** PASSAGE PROVIDED **
The body of the code block will not use any test framework API, so no atoum or Hoa\Test API in our case. Why? Because this is documentation. Documentation has nothing to do with an API from our test framework. However, the documentation can contain assert intrinsics (also called Expectations). Example:

$x = 1;
$y = 2;
$z = new Sum();

assert(3 === $z($x, $y));

This example illustrates the usage of Sum, it shows also its result. The assert is here to illustrate the form of the results that Sum can produce. This way to write an example for the documentation provides all these benefits. I think this is adequate for this kind of documentation.

Since PHP 7.0, assert can take a second argument, called $exception, which is an instance of an exception of kind AssertionError. This exception will be thrown if the assertion fails. We can change the code to automatically add an exception as a second argument.

If we take our previous example, the code block will be compiled into:

public function case_methodName_example_1()

** TASK INSTRUCTIONS **
a) Copy word for word, from the documentation passage on assert, the part that opens with the words "assert(3 === $z($x, $y));" and closes with "kind of documentation.".
b) In the records, rewrite the part that opens with the line containing "The height and width of the screenshot is (374, 1433)." and closes with the line containing "point(616,491)", putting "Country" in place of "Company" and changing nothing else. Return only those lines.

** INPUT FOR THIS TASK **
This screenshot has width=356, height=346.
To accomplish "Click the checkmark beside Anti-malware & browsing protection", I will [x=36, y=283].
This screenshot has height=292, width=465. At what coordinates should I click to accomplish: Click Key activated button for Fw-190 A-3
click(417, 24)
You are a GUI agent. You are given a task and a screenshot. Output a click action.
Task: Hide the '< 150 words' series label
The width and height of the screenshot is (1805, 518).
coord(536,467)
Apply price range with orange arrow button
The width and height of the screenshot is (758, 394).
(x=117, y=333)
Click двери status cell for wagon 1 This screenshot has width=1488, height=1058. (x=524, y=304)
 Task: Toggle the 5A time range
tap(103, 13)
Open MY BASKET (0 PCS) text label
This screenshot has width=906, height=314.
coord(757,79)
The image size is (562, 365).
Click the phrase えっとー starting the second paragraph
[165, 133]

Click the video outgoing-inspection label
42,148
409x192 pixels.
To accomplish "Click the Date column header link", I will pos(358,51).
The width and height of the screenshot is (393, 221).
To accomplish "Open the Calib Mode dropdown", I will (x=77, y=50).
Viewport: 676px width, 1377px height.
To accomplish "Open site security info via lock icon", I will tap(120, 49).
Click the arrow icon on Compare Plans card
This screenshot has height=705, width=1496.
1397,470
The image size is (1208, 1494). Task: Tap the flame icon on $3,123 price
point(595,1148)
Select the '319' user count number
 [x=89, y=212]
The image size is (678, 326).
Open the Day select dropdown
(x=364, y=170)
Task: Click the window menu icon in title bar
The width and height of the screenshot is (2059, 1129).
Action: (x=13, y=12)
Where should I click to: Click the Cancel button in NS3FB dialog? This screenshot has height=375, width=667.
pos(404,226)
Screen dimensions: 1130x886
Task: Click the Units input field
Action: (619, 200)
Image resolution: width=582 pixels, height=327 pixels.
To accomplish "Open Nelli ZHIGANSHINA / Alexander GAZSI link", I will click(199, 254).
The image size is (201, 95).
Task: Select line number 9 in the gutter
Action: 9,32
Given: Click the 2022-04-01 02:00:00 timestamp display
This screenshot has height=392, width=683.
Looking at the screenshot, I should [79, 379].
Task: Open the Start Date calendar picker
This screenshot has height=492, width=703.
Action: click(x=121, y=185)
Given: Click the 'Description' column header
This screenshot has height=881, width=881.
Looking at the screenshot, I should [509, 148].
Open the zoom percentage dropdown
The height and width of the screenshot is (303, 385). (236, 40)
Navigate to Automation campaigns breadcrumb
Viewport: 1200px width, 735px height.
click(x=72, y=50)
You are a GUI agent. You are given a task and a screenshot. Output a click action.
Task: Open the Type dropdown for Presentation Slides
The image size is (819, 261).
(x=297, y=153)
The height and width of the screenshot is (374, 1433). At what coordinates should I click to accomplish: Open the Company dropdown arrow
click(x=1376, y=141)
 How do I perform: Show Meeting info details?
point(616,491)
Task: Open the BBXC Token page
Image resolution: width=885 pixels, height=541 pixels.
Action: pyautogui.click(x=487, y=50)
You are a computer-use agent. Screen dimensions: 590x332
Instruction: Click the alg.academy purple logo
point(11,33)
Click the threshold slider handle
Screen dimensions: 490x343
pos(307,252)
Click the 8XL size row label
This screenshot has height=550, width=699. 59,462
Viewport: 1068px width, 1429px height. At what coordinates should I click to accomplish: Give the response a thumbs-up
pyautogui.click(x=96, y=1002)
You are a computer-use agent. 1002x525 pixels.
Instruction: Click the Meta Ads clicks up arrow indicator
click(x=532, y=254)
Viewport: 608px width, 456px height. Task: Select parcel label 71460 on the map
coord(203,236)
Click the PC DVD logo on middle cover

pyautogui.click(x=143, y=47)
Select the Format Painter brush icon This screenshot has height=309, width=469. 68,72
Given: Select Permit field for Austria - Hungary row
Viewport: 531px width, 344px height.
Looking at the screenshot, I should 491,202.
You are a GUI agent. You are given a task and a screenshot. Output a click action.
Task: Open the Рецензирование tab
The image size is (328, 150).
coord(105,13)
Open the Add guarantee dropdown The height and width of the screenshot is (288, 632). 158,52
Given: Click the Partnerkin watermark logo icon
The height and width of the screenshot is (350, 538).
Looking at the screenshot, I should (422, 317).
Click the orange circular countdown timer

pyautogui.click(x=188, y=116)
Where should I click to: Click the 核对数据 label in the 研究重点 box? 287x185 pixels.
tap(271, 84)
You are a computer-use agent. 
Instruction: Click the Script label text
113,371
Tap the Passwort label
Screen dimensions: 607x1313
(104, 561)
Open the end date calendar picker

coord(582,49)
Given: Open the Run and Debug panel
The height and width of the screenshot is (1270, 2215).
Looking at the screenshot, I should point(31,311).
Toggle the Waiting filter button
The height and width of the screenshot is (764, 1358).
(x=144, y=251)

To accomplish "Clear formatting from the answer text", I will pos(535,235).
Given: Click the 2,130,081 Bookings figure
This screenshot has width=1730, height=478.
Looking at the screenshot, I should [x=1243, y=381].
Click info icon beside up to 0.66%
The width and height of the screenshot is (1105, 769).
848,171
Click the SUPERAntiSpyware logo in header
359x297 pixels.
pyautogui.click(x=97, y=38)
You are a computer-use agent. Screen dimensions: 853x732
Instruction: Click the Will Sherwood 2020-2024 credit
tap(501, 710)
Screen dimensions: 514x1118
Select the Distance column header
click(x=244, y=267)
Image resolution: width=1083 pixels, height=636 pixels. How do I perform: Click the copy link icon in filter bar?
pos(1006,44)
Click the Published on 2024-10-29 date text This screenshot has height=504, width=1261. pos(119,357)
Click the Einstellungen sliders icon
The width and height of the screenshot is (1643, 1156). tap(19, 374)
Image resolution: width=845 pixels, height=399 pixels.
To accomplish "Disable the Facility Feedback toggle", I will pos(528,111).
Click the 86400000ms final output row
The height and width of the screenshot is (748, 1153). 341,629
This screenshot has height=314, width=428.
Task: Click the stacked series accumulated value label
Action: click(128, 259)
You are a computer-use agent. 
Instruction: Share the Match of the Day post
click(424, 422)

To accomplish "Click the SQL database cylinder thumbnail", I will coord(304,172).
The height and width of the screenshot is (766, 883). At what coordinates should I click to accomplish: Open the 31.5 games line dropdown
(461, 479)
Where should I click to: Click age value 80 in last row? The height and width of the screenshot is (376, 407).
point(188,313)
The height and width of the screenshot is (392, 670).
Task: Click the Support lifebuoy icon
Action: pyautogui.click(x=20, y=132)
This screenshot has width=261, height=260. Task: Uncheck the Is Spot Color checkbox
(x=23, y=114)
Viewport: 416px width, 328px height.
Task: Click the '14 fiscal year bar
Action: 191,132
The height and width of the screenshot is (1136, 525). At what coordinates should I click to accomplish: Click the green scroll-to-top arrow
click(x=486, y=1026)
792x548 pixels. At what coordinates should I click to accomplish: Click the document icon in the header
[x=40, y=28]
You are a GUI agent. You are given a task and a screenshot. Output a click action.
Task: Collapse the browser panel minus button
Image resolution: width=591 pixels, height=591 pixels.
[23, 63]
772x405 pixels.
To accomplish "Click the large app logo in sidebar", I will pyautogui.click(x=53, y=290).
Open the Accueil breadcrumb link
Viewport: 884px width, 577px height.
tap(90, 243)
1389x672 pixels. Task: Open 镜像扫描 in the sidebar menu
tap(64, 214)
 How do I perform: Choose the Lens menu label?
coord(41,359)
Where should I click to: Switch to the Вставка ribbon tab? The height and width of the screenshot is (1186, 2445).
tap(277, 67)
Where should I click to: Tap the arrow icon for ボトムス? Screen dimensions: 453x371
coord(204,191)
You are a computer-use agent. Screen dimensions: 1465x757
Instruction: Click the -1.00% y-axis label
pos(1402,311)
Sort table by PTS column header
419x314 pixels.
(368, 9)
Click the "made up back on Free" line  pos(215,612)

** LIST OF SOLUTIONS **
a)
assert(3 === $z($x, $y));

This example illustrates the usage of Sum, it shows also its result. The assert is here to illustrate the form of the results that Sum can produce. This way to write an example for the documentation provides all these benefits. I think this is adequate for this kind of documentation.

b)
The height and width of the screenshot is (374, 1433). At what coordinates should I click to accomplish: Open the Country dropdown arrow
click(x=1376, y=141)
 How do I perform: Show Meeting info details?
point(616,491)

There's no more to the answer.